:: Work request ::
Look over the listing below and report how many of its lines contain the string "computer", with no other words.

■ ■ ■ ■

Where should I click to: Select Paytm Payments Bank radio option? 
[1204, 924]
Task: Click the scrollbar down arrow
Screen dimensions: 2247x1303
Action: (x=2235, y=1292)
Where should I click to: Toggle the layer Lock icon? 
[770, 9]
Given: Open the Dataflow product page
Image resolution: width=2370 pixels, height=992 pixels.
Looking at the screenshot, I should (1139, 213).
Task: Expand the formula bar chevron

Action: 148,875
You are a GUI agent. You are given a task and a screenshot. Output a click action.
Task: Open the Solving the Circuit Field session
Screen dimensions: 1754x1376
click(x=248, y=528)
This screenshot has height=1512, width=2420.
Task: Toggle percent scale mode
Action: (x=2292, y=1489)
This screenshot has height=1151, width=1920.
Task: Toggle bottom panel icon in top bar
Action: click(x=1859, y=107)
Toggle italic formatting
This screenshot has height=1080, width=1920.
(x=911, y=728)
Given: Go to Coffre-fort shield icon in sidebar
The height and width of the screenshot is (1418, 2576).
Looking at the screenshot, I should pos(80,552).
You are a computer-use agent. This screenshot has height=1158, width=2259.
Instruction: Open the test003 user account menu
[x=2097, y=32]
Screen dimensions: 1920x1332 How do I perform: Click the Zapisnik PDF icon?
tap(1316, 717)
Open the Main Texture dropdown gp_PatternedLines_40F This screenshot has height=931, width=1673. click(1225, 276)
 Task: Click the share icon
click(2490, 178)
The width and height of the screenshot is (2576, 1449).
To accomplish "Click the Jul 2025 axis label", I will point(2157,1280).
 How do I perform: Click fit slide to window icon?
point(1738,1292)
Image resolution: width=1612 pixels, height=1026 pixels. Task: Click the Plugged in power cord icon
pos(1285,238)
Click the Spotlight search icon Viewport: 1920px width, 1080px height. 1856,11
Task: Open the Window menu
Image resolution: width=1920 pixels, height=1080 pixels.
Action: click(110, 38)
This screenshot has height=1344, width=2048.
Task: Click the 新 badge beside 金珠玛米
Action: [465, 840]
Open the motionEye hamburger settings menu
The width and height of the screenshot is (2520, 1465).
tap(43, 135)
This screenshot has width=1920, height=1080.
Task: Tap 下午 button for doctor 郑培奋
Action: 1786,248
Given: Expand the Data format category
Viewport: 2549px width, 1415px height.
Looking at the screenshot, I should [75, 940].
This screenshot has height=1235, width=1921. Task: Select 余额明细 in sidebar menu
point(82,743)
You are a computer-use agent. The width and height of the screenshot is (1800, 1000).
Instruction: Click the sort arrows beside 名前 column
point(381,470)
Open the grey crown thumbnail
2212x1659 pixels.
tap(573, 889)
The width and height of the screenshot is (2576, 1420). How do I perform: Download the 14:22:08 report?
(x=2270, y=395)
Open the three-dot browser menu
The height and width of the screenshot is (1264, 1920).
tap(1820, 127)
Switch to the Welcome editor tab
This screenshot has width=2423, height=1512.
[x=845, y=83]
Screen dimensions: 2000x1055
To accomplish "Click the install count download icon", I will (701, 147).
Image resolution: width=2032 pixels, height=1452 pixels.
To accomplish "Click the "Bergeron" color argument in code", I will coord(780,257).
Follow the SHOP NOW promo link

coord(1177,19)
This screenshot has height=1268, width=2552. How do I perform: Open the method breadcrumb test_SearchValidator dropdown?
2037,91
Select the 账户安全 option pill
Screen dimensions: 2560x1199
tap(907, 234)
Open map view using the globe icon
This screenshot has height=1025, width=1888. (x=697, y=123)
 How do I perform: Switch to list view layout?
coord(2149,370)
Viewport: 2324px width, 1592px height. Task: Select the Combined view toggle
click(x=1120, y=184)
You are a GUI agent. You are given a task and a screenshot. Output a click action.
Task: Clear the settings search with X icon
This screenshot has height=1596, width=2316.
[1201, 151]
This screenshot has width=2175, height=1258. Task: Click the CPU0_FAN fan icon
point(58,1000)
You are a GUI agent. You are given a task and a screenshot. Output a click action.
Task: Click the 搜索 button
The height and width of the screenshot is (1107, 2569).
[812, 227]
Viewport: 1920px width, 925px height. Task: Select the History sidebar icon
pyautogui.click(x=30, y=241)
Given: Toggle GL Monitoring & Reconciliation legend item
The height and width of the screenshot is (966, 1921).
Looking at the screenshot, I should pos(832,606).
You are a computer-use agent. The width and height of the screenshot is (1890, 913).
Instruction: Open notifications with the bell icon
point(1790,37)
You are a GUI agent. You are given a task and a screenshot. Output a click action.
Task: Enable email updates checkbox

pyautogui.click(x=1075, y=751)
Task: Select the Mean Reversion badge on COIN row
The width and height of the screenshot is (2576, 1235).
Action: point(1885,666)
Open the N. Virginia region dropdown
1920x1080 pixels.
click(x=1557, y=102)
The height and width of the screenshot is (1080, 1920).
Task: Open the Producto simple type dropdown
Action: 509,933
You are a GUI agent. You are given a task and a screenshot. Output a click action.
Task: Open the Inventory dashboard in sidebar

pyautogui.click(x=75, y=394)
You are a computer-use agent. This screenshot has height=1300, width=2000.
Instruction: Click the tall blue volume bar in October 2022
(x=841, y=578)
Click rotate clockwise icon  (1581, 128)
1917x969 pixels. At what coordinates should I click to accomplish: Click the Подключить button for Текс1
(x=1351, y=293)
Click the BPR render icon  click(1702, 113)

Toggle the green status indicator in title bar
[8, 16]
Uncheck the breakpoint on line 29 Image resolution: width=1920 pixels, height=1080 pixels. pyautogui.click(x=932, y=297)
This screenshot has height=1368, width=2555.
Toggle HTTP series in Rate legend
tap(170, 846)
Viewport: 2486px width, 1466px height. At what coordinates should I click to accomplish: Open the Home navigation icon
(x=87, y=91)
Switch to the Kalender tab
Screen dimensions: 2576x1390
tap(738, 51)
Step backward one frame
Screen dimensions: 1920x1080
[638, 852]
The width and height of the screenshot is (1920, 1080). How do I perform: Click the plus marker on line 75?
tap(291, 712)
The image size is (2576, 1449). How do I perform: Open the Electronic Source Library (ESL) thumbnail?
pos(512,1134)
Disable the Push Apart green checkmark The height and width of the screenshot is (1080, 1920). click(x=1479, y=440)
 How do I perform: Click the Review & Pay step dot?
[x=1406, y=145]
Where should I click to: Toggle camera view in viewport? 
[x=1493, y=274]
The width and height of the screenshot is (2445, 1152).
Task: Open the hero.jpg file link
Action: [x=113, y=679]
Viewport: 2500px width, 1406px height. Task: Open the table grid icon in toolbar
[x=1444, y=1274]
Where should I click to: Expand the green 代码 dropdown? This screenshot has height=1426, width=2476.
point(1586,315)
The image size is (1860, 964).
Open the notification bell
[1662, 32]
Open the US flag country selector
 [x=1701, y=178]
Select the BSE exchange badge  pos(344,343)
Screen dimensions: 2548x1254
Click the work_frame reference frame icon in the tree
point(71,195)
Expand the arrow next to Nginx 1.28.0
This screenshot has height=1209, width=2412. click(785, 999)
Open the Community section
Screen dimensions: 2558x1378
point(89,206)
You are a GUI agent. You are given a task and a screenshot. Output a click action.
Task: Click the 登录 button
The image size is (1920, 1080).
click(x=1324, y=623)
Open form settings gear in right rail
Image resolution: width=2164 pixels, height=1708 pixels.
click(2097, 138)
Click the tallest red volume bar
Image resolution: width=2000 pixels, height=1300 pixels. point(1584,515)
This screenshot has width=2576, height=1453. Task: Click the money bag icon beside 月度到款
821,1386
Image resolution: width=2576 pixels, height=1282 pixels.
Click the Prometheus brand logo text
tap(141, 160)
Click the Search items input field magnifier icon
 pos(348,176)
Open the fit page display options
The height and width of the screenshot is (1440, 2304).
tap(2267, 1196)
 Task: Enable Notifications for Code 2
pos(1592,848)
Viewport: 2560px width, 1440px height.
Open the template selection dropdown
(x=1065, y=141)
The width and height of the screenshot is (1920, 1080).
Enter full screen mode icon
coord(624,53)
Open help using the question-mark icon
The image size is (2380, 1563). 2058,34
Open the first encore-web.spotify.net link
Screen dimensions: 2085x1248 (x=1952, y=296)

■ ■ ■ ■

:: Reply ::
4